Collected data
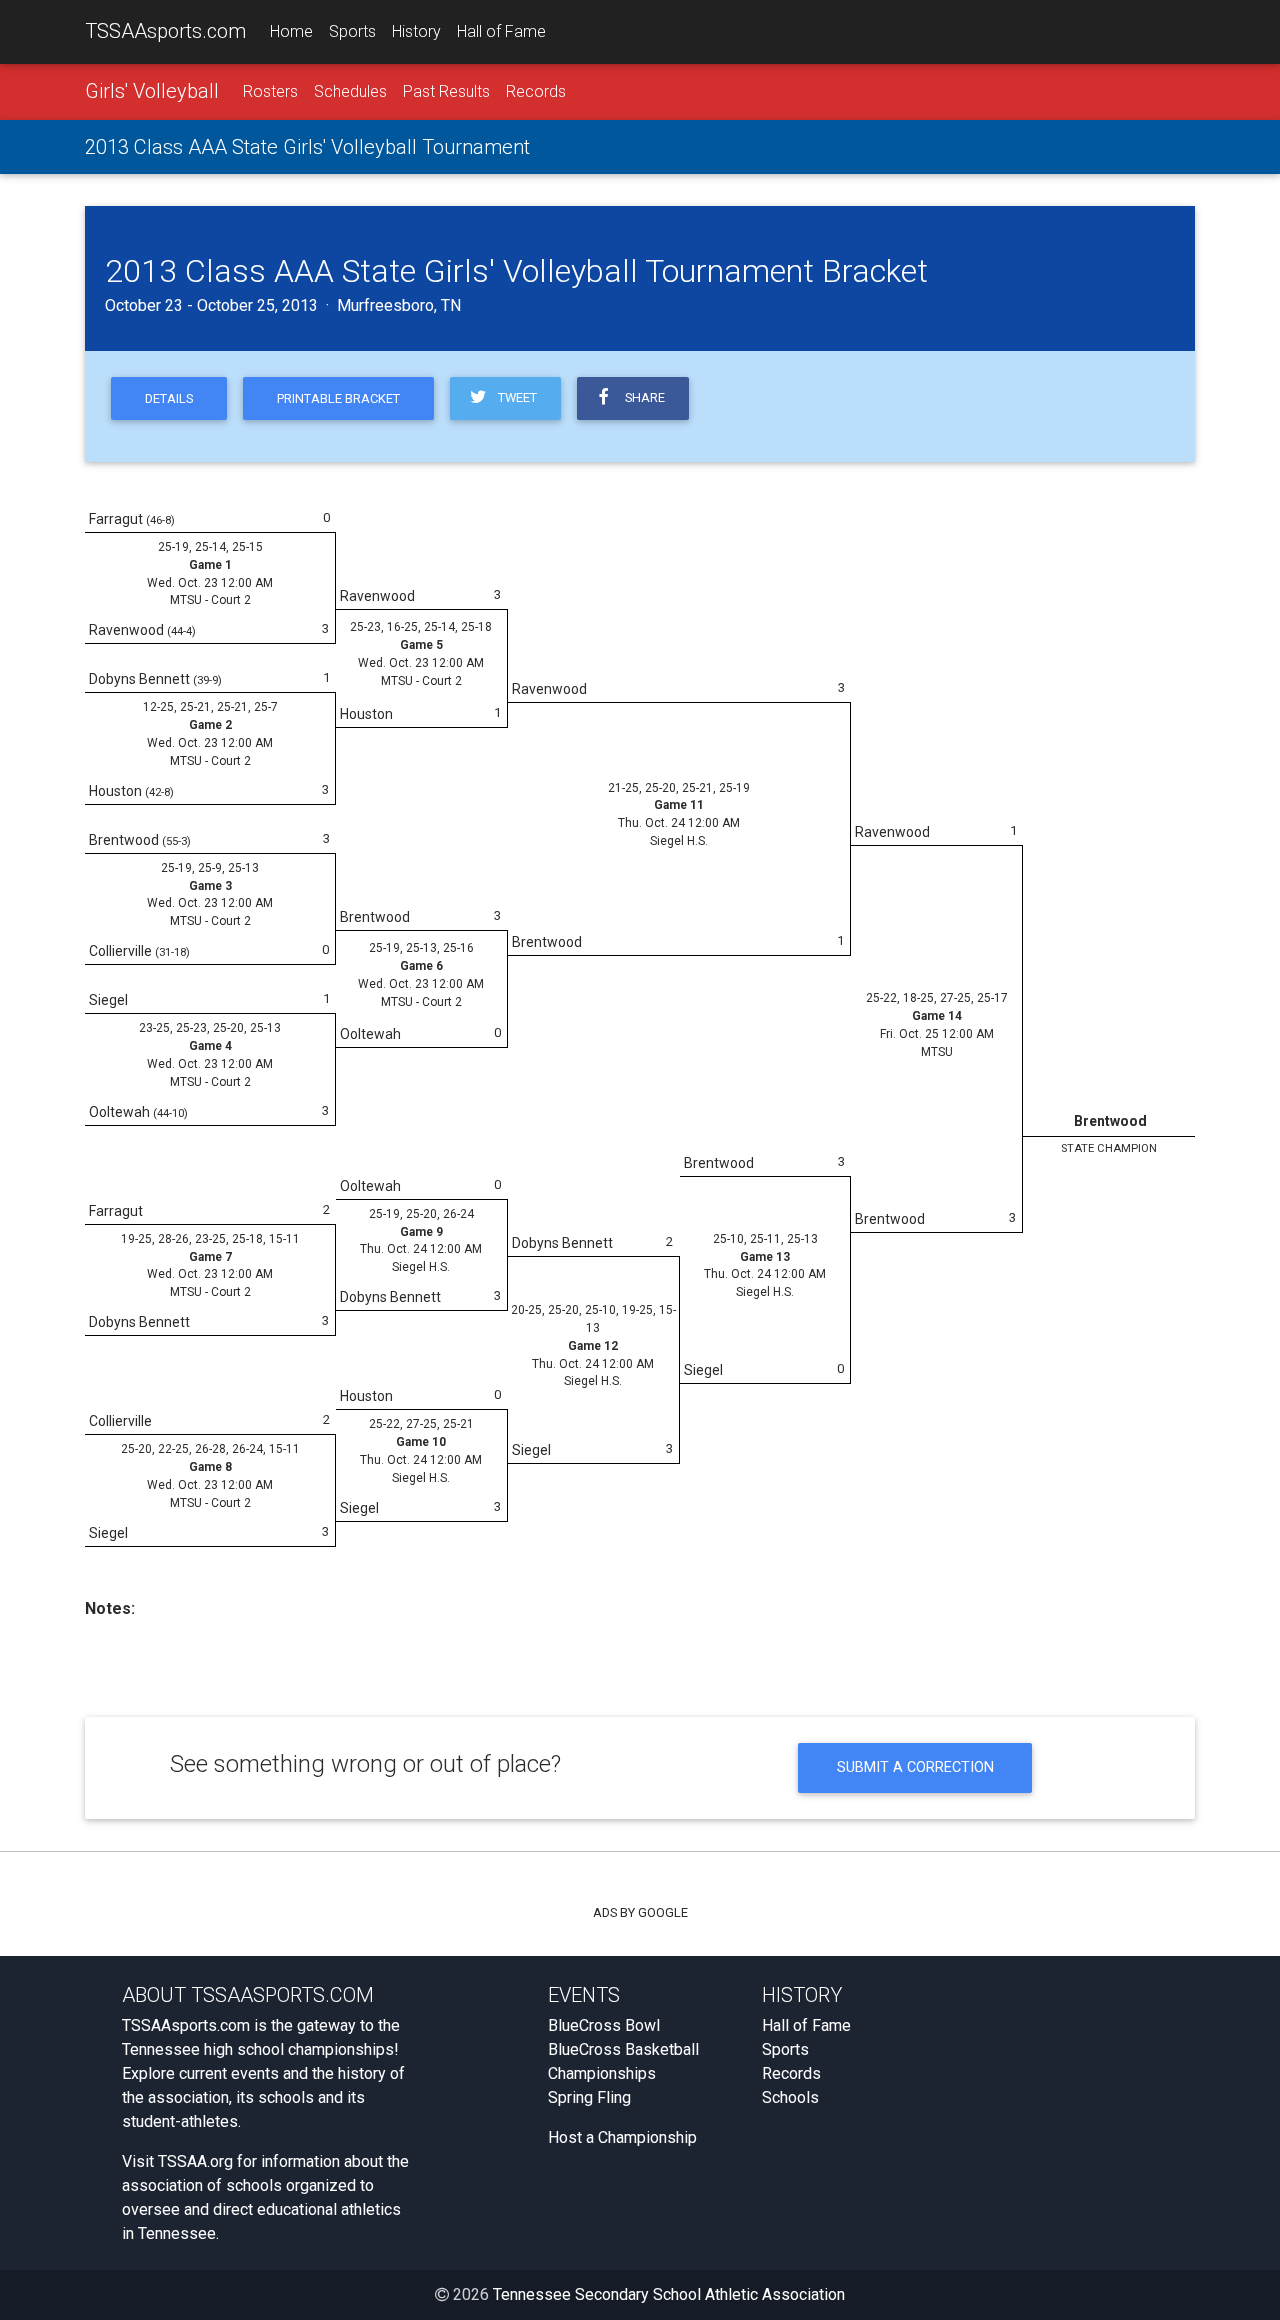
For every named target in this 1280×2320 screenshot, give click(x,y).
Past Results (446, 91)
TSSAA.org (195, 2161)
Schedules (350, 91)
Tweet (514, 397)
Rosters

■ WORK TASK ■
The answer should hold exactly the lines running from the one with "Past Results (446, 91)" to the final line of the data, both ends counted.

■ EXERCISE RESPONSE ■
Past Results (446, 91)
TSSAA.org (195, 2161)
Schedules (350, 91)
Tweet (514, 397)
Rosters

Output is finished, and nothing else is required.